SET EXERCISE
Count how many lines of the data below contain the string "size". Reply with only that number.

EXERCISE DATA

★ ★ ★ ★

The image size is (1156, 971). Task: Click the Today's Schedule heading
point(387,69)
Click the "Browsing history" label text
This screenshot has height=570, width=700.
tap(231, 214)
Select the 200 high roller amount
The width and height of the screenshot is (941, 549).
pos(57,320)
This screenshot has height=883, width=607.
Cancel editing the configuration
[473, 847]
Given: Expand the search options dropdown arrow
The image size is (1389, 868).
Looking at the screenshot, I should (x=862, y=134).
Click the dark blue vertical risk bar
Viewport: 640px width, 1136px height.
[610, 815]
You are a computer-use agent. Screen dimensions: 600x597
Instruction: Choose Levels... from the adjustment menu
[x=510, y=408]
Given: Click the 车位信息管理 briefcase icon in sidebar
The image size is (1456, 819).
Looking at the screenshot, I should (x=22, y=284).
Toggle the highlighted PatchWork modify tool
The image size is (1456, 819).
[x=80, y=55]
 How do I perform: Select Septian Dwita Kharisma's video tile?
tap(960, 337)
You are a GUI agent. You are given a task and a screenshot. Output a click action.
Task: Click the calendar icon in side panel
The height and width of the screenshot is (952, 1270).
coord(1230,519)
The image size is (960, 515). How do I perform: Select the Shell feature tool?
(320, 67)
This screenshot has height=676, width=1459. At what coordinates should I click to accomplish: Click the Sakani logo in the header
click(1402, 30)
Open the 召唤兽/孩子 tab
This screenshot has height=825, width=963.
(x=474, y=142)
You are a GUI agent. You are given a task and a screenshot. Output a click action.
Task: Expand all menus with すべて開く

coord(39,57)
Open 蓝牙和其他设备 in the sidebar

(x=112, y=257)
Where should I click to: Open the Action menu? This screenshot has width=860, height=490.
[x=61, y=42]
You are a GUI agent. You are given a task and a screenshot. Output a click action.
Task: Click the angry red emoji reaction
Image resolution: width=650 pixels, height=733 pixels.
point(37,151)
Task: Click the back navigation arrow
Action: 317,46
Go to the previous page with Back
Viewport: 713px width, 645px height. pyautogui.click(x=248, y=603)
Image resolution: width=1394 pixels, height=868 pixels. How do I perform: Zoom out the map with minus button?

★ ★ ★ ★

COMPLETE RESPONSE
5